Monday, May 2, 2011

Important Reading for Teacher Appreciation Week

It would be great if we could all take a moment to say thanks to the 3.5 million teachers that are building our nation’s future one student at a time. After all, today kicks off  Teacher Appreciation Week.  Unfortunately, that’s not enough this year.

Along with our thanks, we need to raise our voices against the growing and harmful assault on teachers and unions and oppose the demonizing rhetoric and blatant mistruths being promoted for political gain.

Education luminaries Pedro Noguera and Michelle Fine’s recent article in The Nation details the assault that teachers and their unions are under on a number of fronts. Leading teacher critics include former D.C. schools’ chancellor Michelle Rhee and state leaders such as New Jersey Gov. Chris Christie who slashed school aid by $1.2 billion while refusing to comply with a court-mandated formula for school funding equity – both often demonizing teachers to advance their case and neither making any substantive progress in their education systems during their tenure.

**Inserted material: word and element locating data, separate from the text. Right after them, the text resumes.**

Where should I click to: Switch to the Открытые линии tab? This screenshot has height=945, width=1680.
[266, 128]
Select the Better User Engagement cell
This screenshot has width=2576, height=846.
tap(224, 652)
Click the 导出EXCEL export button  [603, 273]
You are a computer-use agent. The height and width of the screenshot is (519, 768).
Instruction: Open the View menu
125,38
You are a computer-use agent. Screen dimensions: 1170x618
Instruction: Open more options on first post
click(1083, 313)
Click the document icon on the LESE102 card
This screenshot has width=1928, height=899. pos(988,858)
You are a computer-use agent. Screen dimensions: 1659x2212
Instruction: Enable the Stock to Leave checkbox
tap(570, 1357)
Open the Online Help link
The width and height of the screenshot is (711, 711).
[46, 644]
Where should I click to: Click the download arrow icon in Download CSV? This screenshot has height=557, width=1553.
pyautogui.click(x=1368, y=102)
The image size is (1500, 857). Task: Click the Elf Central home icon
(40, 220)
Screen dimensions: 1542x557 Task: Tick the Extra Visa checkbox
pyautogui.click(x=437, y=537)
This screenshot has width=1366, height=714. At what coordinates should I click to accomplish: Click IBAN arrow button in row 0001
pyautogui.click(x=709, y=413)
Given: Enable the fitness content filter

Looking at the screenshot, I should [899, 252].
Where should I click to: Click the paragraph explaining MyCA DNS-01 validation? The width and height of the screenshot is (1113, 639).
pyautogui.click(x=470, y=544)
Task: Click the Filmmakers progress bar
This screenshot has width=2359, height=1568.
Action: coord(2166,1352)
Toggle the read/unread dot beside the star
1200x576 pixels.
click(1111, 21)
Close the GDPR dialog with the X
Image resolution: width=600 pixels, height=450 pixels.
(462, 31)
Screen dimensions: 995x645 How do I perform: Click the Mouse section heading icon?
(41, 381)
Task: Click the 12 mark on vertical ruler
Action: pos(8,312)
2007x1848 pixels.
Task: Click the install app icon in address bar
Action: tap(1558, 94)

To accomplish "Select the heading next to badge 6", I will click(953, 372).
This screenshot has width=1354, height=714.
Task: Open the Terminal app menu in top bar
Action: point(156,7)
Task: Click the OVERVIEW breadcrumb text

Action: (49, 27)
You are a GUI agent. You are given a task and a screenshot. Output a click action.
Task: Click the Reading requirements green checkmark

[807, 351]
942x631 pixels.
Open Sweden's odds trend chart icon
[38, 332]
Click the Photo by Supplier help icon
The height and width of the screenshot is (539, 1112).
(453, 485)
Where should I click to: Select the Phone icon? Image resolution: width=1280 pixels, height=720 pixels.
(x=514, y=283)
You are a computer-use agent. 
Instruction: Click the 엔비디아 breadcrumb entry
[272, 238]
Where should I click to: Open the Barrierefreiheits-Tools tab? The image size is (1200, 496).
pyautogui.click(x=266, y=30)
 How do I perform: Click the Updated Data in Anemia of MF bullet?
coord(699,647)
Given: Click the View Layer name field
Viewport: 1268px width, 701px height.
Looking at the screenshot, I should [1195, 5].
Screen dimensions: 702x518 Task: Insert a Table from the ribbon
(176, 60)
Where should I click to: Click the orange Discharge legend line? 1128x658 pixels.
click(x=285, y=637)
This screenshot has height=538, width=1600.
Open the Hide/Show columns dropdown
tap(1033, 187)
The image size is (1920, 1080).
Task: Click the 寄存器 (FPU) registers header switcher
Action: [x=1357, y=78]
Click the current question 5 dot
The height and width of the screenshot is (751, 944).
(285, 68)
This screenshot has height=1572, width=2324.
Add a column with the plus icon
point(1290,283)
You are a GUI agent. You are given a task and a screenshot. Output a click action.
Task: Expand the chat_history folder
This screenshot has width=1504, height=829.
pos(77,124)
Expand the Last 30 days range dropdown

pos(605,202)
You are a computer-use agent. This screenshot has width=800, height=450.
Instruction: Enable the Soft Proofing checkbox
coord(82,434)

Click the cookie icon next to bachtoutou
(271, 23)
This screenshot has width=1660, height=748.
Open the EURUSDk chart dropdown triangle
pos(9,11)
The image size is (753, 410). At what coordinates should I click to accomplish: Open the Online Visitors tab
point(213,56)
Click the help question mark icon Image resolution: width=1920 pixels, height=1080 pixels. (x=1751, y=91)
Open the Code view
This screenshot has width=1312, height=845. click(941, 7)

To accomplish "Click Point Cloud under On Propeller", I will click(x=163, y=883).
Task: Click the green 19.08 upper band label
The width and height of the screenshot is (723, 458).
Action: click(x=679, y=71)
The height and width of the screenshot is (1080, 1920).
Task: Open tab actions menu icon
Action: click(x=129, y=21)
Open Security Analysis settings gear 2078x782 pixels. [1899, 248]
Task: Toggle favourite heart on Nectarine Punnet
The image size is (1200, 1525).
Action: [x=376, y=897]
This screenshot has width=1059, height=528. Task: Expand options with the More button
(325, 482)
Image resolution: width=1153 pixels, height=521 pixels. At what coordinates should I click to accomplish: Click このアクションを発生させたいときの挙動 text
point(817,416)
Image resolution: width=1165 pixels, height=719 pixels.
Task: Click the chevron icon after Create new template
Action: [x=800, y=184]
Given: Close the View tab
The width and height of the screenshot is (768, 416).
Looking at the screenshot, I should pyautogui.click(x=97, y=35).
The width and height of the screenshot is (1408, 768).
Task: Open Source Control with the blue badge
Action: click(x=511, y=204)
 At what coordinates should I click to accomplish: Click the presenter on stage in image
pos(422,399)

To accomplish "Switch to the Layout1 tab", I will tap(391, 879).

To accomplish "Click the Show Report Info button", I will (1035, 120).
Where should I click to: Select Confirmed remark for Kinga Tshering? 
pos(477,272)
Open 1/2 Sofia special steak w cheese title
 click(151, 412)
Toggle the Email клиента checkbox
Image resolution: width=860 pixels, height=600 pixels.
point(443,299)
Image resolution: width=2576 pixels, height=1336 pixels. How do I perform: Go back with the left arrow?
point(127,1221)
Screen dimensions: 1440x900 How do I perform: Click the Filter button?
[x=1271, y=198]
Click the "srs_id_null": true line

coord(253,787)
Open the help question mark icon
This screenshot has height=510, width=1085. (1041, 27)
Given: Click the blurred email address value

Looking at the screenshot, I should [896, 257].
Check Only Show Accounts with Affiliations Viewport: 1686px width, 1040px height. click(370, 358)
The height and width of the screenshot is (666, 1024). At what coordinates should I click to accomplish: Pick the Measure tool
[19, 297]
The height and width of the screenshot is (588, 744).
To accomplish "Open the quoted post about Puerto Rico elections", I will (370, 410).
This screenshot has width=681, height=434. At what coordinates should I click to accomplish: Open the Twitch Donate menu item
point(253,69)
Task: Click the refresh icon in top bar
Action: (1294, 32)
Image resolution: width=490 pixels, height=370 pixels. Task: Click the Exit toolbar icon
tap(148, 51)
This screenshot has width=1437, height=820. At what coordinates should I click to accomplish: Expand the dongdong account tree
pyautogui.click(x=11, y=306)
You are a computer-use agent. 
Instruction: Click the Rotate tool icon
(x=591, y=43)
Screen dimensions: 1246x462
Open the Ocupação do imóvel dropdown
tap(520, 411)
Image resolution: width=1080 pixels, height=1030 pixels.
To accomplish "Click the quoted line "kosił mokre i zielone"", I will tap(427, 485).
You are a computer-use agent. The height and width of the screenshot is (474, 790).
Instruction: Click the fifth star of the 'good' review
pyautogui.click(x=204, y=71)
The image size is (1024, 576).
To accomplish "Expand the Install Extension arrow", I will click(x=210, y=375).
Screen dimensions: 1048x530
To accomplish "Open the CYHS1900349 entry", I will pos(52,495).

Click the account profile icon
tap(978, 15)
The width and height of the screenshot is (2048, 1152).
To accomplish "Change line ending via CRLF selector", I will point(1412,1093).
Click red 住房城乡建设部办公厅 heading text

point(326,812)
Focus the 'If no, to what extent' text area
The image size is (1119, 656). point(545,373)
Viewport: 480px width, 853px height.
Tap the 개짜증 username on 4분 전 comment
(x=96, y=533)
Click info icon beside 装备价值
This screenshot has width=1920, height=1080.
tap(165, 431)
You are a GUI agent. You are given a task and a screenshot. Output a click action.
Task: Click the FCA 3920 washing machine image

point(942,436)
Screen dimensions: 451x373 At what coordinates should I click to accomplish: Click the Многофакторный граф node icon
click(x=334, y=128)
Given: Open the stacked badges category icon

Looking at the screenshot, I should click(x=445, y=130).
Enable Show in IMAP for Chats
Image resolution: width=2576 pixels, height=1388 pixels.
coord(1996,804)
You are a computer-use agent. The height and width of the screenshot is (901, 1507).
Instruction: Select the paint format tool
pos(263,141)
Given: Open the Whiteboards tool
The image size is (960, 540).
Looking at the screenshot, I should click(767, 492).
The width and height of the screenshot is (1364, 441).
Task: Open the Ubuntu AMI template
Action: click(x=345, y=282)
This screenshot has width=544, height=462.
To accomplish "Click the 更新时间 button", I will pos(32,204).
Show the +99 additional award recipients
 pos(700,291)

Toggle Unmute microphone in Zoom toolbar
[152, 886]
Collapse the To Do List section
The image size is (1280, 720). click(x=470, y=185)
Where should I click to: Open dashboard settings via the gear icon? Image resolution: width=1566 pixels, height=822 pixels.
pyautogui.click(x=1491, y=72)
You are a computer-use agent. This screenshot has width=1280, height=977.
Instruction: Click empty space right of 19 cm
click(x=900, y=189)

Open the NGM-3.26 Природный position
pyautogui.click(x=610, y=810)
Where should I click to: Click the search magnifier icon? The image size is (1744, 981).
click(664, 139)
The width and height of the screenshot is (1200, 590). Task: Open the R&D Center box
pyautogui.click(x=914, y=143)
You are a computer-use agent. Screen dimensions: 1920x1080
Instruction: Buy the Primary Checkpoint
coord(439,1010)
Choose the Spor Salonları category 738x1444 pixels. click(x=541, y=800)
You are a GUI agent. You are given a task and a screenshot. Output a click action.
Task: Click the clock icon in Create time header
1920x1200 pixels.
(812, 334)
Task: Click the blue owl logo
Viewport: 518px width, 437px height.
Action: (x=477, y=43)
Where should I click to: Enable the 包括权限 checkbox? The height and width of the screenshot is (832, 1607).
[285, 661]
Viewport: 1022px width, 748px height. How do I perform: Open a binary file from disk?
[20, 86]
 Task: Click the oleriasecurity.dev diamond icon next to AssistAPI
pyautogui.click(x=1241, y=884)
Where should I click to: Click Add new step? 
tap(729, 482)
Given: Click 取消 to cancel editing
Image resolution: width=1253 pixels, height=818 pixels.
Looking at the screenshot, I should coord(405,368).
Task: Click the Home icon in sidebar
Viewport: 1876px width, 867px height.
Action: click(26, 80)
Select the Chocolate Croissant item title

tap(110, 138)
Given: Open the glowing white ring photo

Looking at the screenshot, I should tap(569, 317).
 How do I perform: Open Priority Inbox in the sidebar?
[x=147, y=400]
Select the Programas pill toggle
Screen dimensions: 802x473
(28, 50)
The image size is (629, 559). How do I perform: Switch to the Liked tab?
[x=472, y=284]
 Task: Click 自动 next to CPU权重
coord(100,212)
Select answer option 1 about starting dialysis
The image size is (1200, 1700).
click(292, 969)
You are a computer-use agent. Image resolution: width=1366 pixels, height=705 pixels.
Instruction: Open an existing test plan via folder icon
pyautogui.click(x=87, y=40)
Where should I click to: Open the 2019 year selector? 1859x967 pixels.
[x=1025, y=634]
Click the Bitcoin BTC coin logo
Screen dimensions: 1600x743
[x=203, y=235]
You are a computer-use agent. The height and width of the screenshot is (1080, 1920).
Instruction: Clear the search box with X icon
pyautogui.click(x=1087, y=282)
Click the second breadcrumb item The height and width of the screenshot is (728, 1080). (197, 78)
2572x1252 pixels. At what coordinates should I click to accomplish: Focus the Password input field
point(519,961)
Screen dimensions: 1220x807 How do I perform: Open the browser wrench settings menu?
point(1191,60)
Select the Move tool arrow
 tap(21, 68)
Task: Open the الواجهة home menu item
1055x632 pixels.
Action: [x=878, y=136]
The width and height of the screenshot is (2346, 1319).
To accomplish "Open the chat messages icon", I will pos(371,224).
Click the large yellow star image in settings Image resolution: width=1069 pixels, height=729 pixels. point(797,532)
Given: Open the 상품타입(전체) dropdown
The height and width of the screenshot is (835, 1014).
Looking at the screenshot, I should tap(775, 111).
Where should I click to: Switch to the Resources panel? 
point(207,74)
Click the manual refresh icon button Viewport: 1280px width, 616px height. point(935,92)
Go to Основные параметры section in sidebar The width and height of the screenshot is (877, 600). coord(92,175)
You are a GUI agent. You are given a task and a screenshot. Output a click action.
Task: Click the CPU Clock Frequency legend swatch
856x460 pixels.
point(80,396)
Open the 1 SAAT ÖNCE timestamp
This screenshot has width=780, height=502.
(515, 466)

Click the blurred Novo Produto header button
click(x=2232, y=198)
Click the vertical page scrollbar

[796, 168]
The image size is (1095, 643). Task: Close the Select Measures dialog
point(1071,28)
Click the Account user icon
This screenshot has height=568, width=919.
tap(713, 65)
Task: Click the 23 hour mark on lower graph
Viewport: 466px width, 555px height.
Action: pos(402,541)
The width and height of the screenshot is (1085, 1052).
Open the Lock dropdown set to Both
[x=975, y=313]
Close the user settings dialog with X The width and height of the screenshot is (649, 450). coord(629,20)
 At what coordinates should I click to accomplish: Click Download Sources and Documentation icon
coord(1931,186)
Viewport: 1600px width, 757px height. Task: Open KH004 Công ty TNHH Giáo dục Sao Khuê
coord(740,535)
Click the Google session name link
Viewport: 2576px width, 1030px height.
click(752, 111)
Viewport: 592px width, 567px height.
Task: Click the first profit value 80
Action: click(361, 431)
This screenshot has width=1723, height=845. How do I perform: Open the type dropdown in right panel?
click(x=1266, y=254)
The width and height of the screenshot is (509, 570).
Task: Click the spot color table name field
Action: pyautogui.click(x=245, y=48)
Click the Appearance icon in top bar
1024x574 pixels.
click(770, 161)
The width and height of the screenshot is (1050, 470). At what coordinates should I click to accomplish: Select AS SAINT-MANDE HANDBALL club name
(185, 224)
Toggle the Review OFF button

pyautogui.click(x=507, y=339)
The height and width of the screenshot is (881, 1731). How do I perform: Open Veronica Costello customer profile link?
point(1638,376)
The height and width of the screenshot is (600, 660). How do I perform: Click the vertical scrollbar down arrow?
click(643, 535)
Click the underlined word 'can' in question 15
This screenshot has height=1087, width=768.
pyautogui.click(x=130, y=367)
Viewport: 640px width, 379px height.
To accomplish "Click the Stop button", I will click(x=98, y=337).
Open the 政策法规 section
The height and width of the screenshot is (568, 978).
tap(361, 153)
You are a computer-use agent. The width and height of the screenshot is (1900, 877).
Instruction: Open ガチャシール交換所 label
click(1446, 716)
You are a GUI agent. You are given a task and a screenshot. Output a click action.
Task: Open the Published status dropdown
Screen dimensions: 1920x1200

No doubt speaking for many colleagues across the nation, veteran California teacher Kathie Marshall doesn’t hold anything back in her Washington Post education blog about what outrages her these days—as she faces such attacks and, at the same time, staffing cutbacks in her high-needs middle school that is beating the odds and improving test results.

While blaming teachers’ unions may be popular with conservatives, it is wrong, says Diane Ravitch, author of The Life and Death of the Great American School System. As she pointed out in a recent National Public Radio interview.  “[Unions] are not the problem. The state with the highest scores on the national test, that state is Massachusetts, which is 100 percent union. The nation with the highest scores in the world is Finland, which is 100 percent union.”

The Opportunity to Learn Campaign expresses deep appreciation to all the teachers who are working so hard every day.  And we’re proud to be a part of what Noguera and Fine call  “…the rumble of solidarity, with parents, teachers, labor and youth taking back what is rightfully theirs—public schools and democratic public education.”